── Entries shown ──
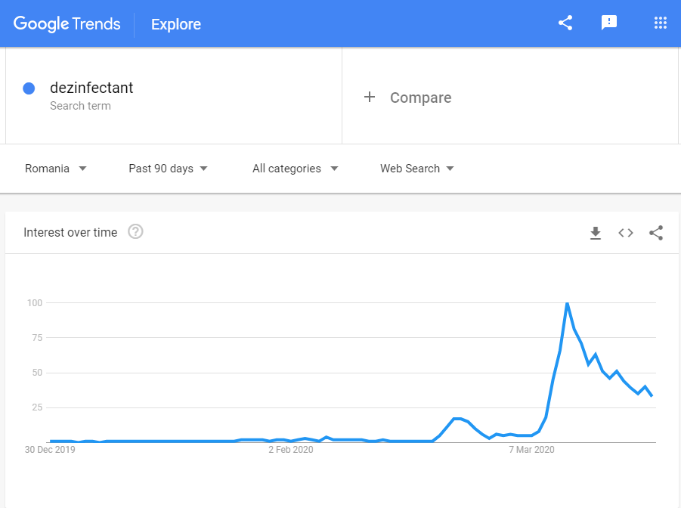The height and width of the screenshot is (508, 681).
Task: Click the Explore menu item in the header
Action: point(175,24)
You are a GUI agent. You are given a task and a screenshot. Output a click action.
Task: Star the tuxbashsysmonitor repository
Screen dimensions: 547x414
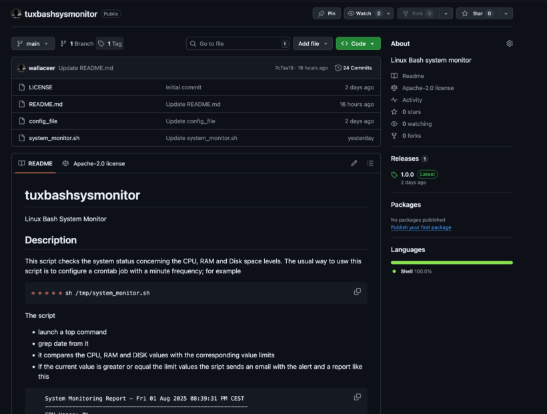[478, 13]
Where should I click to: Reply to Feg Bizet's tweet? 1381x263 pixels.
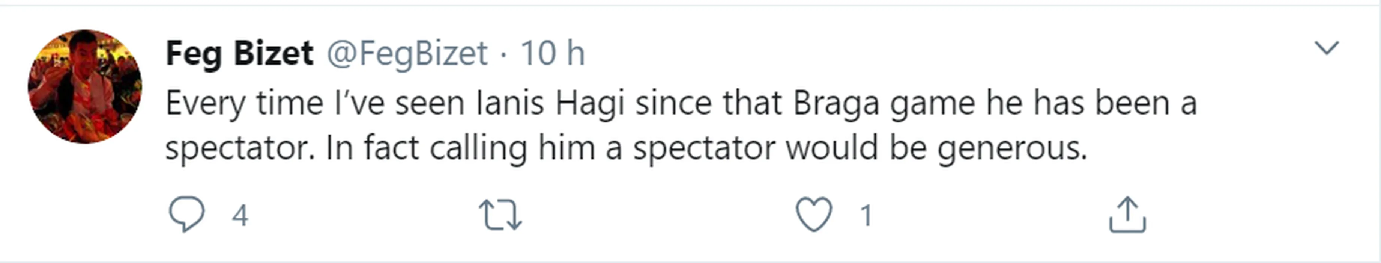click(x=187, y=215)
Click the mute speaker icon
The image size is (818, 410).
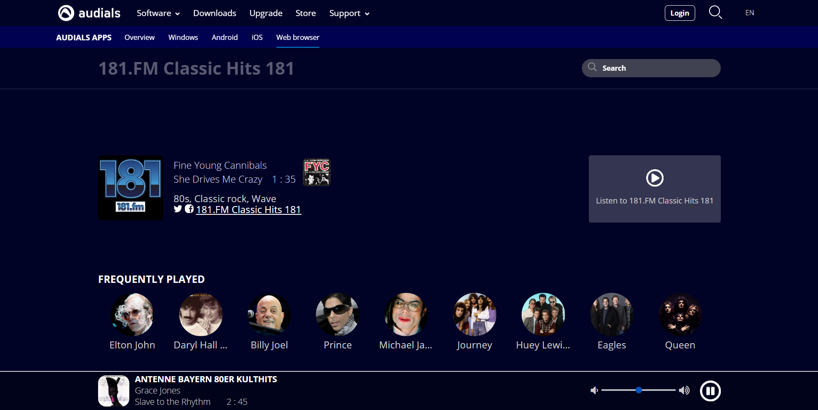pyautogui.click(x=594, y=390)
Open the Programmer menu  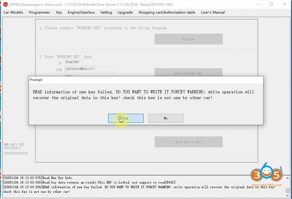[x=39, y=12]
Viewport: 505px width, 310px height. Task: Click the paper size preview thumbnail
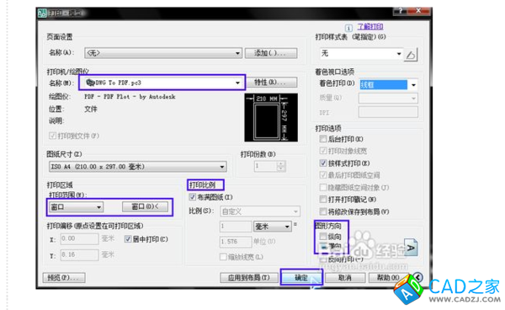tap(271, 118)

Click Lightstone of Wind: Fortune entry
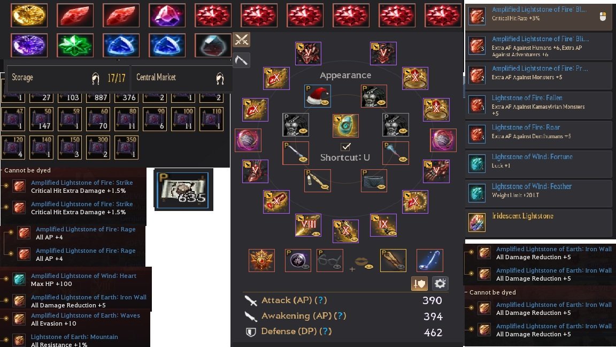[x=538, y=162]
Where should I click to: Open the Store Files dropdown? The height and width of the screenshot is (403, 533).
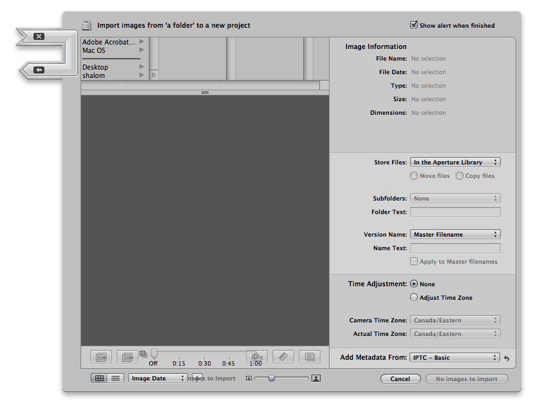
───
_Aim of the exercise:_
Reproduce the records above exactly, but only from the line containing "Click Lightstone of Wind: Fortune entry" through the last line, both included, and without any pictures.

_Answer area:_
Click Lightstone of Wind: Fortune entry
[x=538, y=162]
Where should I click to: Open the Store Files dropdown? The height and width of the screenshot is (403, 533).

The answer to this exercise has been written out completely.